Now, however, carbohydrates (an integral part of grain-based foods) have come under fire and the Food Guide Pyramid itself is being questioned. Consumers are bombarded with all sorts of confusing nutrition messages and, consequently, we are seeing significant reductions in domestic utilization numbers for wheat. (Domestic utilization is how we use wheat here in the states.) Proponents and opponents to the high protein/low-carb diets line up and fire salvos at each other. I will leave nutrition discussion to experts but, basically, wheat and grain-based foods do have a place in a healthy diet, as do all foods. Perhaps over simplistic but true – moderation is the key to all eating choices and routine exercise is, of course, necessary.
Speaking of trends and changes in the grain industry, one must consider the consolidation and, in some cases, elimination of country elevators and the establishment of super facilities that can put through 110-car train units where 26-car units were the norm years earlier.
Some good information on GMO
An even bigger change in the wings is the controversial advent of genetically-modified wheat. Keep in mind that according to food manufacturers (as quoted by Katie Couric on the Today Show – October 28, 2003) 70% of all processed foods in our supermarkets now are made from genetically-modified ingredients. (In the most basic terms, genetic engineering involves inserting a desirable gene into a plant or animal.) I’ve eaten DNA and so have you. Much of anything made with corn sweeteners has been genetically-modified. You’ve heard of tomatoes which have been bred to contain more cancer fighting elements. You’ve perhaps heard of Golden Rice which has been modified to contain more Vitamin A to fight blindness in under-developed countries. People speak of Frankenfoods and the horror associated with them, and the truth is, we’ve been modifying our foods for over 20 years. Technology has spawned new terminology, as well. Now we have functional foods that provide something unique other than fuel for our bodies in that they prevent disease or enhance health. We are into a world of “nutraceuticals” whereby regular foods have been “beefed up” with vitamins or minerals through genetic design.
There is no genetically-modified wheat in commercial production in the U.S. but researchers are looking at ways to breed wheats better able to withstand pests and drought and produce more with less pesticides on smaller parcels of land to feed ever-increasing populations.
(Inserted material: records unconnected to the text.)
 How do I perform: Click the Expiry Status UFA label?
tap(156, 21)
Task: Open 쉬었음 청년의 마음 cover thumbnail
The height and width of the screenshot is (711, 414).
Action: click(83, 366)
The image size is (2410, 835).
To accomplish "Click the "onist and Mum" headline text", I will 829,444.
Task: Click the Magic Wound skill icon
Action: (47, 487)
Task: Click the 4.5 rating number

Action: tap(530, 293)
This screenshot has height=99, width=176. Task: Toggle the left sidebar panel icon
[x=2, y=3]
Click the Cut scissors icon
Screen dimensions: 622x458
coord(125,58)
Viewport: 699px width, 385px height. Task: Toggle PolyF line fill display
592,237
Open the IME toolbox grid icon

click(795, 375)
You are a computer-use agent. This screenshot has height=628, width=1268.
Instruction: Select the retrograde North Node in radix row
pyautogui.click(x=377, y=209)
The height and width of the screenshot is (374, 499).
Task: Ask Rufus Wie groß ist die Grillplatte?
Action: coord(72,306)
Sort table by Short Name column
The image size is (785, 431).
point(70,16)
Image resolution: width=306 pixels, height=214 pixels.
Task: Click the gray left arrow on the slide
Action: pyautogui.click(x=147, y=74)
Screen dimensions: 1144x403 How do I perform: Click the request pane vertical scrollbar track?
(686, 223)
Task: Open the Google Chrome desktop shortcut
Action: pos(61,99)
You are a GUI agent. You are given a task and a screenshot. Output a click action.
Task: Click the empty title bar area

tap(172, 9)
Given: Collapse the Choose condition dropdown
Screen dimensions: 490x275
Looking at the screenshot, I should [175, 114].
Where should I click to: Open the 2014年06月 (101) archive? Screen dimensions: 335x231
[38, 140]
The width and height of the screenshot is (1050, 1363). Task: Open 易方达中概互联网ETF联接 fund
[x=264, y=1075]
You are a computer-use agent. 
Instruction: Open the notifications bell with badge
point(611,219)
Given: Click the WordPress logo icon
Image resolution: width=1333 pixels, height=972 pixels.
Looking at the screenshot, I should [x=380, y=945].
The U.S. wheat industry is committed to the adoption of a nationally and internationally accepted definition of biotechnologically-derived traits and urges the harmonization of scientific standards and trade rules. The national wheat industry recognizes the great promise it believes the technology will deliver to benefit both the consumer and the producer.
Here is one final thought
This time about non-food uses for wheat. Technology has made it possible to utilize various components from wheat to make, for example, strawboard, polyfilms, cosmetics, and coatings or binders for pharmaceutical tablets. One firm is even experimenting with edible, biodegradable “dishes” that could be used on board aircraft carriers, for example, where garbage storage and disposal is a problem. The day may come when you could have a bowl made from wheat, to hold your cereal, and eat them both!
Taken as a whole, the wheat and barley industry in Montana is second only to cattle as the top agricultural revenue source for Montana. Wheat alone is responsible for $525.5 million dollars in export value in 2007 (taken from Montana Agricultural Statistics Bulletin, 2008).
Any way you slice it, we in Montana shouldn’t take our waving fields of grain or our stubble fields for granted. They could, indeed, be considered our “bread and butter.”